What is most interesting to me about our Gospel story for today, is that the principal which Jesus overrules as he heals the bent over woman, defying the Jewish law of refraining from work on the sabbath, was a principal founded on the ideals of freedom. Because the religious observance of the Sabbath is so inextricably linked to the Jewish people’s exodus from their bondage and enslavement in Egypt. Set aside as a sacred day in which to remember and honor the liberation of God’s people. The actual principal of the Sabbath, is a beautiful one, a principal that invites us to enter into the freedom God so desires us to experience and participate in. In our story we see how principals can sometime create their own bondage and enslavement. Disallowing us from attending to the particularities that keep others from experiencing and knowing the freedom, grace, and love that God so much desires to give us.

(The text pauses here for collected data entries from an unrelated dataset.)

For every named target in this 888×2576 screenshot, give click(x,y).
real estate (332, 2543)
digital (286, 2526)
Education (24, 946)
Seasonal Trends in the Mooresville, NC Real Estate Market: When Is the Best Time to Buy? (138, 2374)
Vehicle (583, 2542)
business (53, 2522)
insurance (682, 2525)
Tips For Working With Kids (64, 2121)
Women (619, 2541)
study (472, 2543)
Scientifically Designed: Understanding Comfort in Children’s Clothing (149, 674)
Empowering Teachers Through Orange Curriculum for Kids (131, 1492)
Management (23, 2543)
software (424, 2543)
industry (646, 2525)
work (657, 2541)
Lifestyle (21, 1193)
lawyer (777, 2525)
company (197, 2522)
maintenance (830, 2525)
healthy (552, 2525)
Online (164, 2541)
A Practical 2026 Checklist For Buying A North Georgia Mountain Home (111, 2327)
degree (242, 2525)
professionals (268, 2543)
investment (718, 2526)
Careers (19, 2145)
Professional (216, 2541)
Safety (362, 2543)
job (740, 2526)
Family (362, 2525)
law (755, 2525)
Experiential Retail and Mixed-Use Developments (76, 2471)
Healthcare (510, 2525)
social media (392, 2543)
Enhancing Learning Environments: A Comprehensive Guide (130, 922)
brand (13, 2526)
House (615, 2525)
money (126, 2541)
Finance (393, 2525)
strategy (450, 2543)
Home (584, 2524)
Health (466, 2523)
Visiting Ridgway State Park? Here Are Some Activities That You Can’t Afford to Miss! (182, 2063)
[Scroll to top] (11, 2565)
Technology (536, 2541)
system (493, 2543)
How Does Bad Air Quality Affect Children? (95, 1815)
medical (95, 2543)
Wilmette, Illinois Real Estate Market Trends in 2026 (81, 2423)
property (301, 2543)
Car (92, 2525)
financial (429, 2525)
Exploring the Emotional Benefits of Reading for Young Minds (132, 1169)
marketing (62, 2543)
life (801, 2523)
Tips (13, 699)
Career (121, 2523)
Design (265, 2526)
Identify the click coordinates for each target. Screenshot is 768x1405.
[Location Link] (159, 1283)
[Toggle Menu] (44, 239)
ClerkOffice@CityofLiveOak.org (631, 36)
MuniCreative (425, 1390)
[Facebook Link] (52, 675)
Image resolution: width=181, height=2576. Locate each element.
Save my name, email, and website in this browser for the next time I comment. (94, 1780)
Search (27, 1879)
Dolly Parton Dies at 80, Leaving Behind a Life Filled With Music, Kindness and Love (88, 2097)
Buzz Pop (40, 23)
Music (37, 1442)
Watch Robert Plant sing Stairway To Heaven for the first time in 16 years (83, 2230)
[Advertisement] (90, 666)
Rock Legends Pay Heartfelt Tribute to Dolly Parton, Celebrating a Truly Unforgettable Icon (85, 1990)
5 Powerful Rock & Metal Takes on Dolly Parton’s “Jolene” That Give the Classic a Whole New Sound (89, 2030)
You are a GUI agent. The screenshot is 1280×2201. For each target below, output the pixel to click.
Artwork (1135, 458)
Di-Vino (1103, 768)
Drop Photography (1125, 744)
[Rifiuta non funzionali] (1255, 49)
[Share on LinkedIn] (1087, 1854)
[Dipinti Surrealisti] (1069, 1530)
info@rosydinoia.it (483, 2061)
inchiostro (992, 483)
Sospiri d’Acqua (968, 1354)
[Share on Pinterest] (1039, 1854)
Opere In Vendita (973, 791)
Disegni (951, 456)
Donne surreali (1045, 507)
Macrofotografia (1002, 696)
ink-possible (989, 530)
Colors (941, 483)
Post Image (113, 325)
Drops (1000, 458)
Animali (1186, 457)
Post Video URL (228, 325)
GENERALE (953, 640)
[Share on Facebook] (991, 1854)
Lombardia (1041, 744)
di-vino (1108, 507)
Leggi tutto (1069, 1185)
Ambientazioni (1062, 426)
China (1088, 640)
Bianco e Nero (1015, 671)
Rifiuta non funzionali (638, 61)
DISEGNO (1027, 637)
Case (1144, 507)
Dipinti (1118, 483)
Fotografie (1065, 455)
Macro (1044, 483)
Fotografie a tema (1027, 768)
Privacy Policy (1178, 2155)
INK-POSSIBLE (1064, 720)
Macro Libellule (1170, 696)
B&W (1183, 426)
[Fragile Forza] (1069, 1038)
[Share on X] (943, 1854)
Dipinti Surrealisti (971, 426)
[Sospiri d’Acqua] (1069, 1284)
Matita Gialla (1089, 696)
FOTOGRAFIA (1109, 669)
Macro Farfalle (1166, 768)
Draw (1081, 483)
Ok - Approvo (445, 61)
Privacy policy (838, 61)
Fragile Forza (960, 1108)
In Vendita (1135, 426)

One of today’s great theologians and teachers on the Causist method, James Kennan, argues that “sin is simply a failure to bother to love.” I see our Gospel story for today, and the causist method as an invitation to think beyond the black and white that we so often associate with principals, and especially with religion. As we are called to answer the question: do we worship a God who proclaims love and freedom for the particulars of every human being, or do we worship a set of principles? What might it mean for us to descend into the particulars, not ignoring principals, but knowing when they keep us from bothering to love. Might it look something like Jesus’ great commandment? Might it look something like loving our God with everything we have, and loving our neighbor as ourselves?